Пилсудский был прежде всего политиком: четко зная, чего хотел, всегда настойчиво добивался своей цели – независимой и сильной Польши во главе с собственной персоной.

«Раскрывая пропорции между его личными мотивациями и общественными делами, вопросами большой политики», авторы показывают, как в рассматриваемый период Пилсудский боролся за власть, опираясь на своих сторонников и на сложившуюся также в годы войны популярность собственного имени. Его противником был Сейм, с которым многие поляки связывали свои надежды на радикальные преобразования.

Представлявшие партии депутаты обладали в то же время значительной свободой, являясь, согласно конституции 1921 года, представителями всей нации. Такая их двойственность еще более усиливала разноголосицу мнений, осложняя тем самым первые робкие шаги буржуазного парламентаризма в Польше. К тому же многочисленные партии, имевшие в Сейме право голоса, с образованием государства только начали превращаться из кадровых в массовые.

Отсутствие единства в лагере буржуазии, в крестьянском и рабочем движении, радикальные настроения широких масс, существование тайных организаций, продолживших традиции конспиративных вооруженных польских формирований пилсудчиков, имевших через их членов влияние на многие партии, а также масоны – все это существеннейшие штрихи к сложной политической жизни межвоенной Польши. Тем не менее утвердить свою единоличную власть в парламентарной республике Пилсудский не мог в принципе, хотя и пытался это сделать. В результате он решил временно отойти от политики, а в дальнейшем ничего иного, чем обыкновенный государственный переворот, придумать не смог.

Майский переворот 1926 года изменил существо внутриполитического устройства Второй Речи Посполитой, оставив без изменения буржуазно-парламентарную форму функционирования государственной власти. Интересно, что широкие круги польского общества еще какое-то время питали иллюзию демократического развития страны. В действительности же установился антидемократический режим личной власти. С 1926 года Пилсудский стал диктатором Польши. В таких новых исторических условиях развивались исторические события, рассмотренные в последней главе книги.

Дарья и Томаш Наленч – профессиональные историки, авторы ряда работ по началу XX века и межвоенной истории Польши.
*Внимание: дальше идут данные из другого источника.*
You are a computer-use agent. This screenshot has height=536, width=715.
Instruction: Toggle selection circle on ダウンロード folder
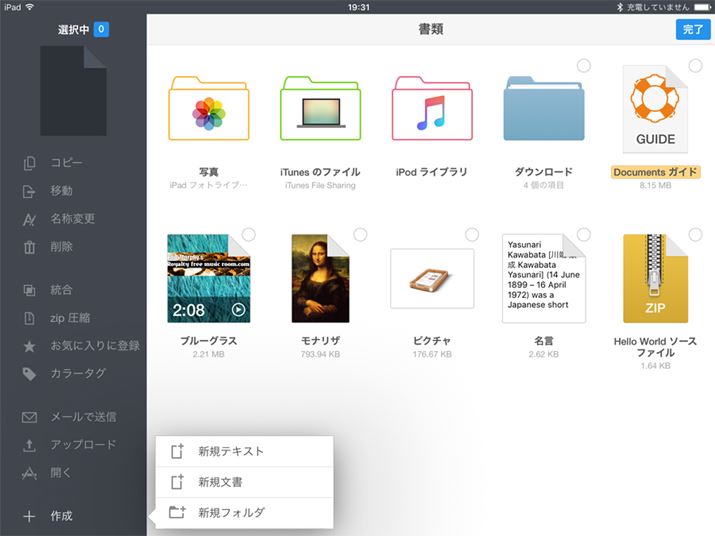click(x=583, y=66)
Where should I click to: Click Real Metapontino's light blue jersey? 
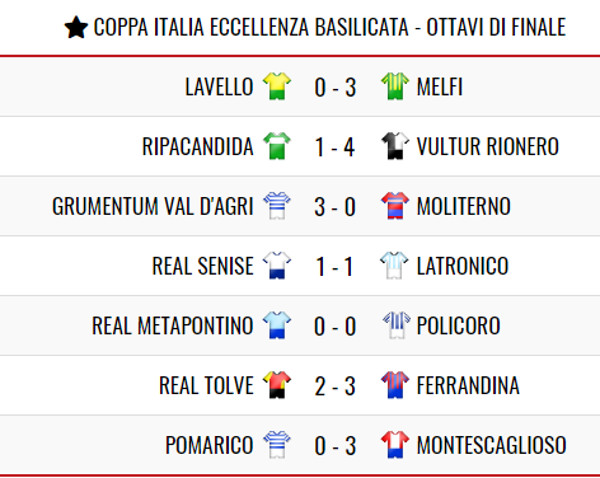click(277, 325)
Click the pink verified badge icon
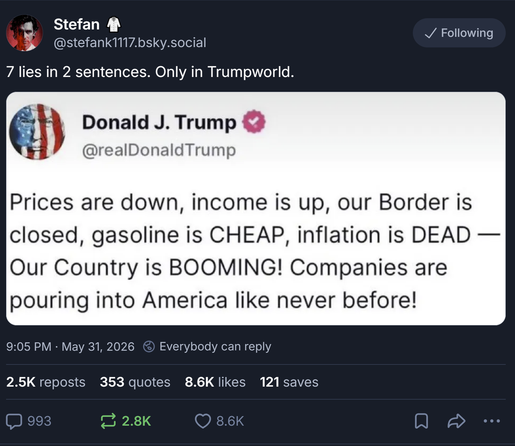The image size is (515, 446). coord(254,122)
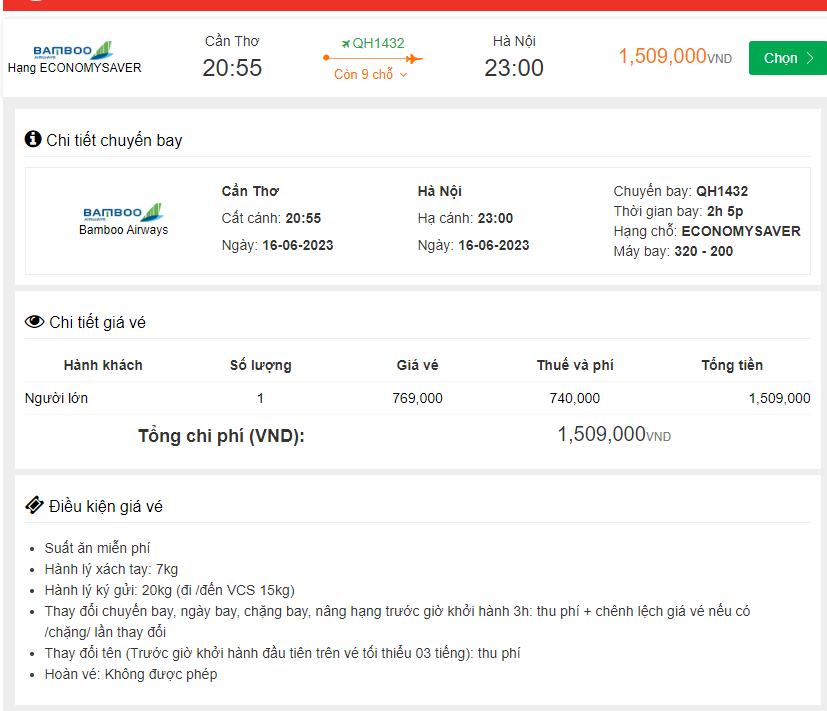Screen dimensions: 827x711
Task: Click the ticket icon beside Điều kiện giá vé
Action: 34,506
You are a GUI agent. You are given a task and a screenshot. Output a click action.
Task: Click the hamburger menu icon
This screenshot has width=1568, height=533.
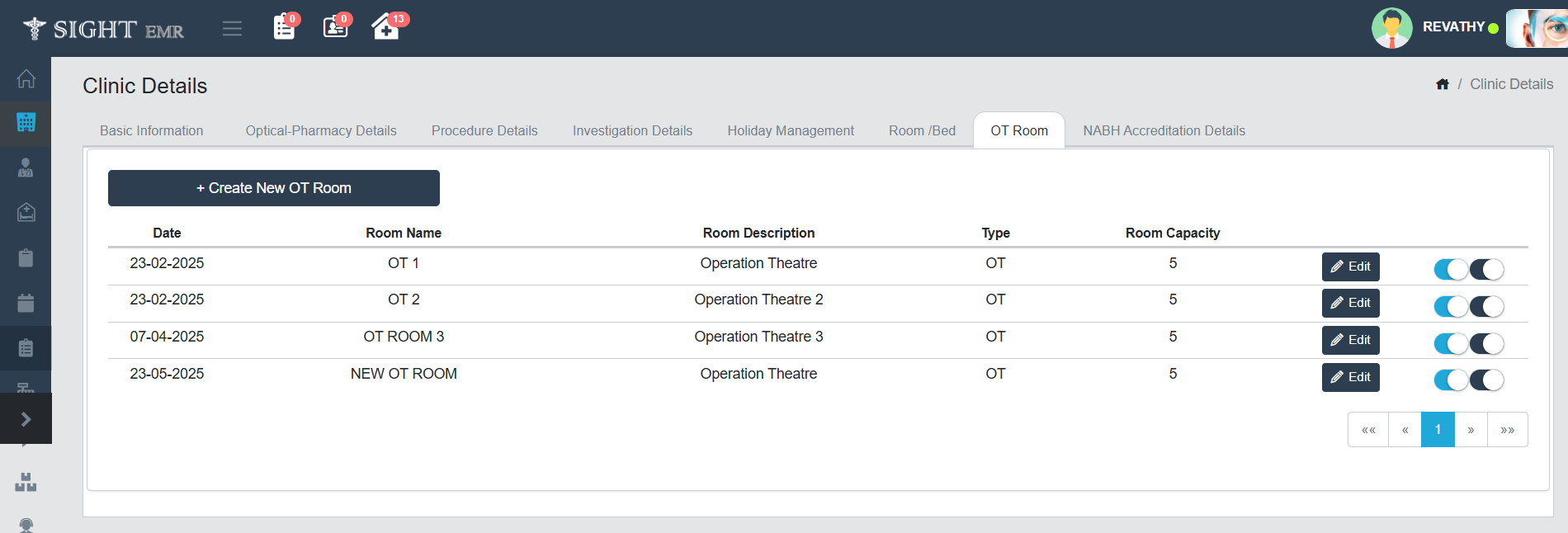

Это вторая аналогичная по форме их совместная работа. Тема первой – положение рабочего класса в конце XIX – начале XX века. Причем оба произведения отличаются пониманием конкретно-исторической действительности в связи с эмоциональнопсихологической атмосферой в польском обществе тех лет.

Думается, что такой пласт истории представляет широкий читательский интерес. Тем более что для советской исторической литературы это непротоптанная тропинка, привлекающая в сегодняшнее время придания «человеческого лица истории» внимание многих.

Интерес к личности и ее месту в историческом процессе – вот главная забота наших авторов. В случае же, когда в поле зрения крупный политический деятель, более выпукло и четко видится взаимосвязь человека и истории. В судьбе и политическом портрете Пилсудского нашло отражение его время, а во влиянии на конкретноисторические события польской истории тех лет проявилась, в свою очередь, его личность.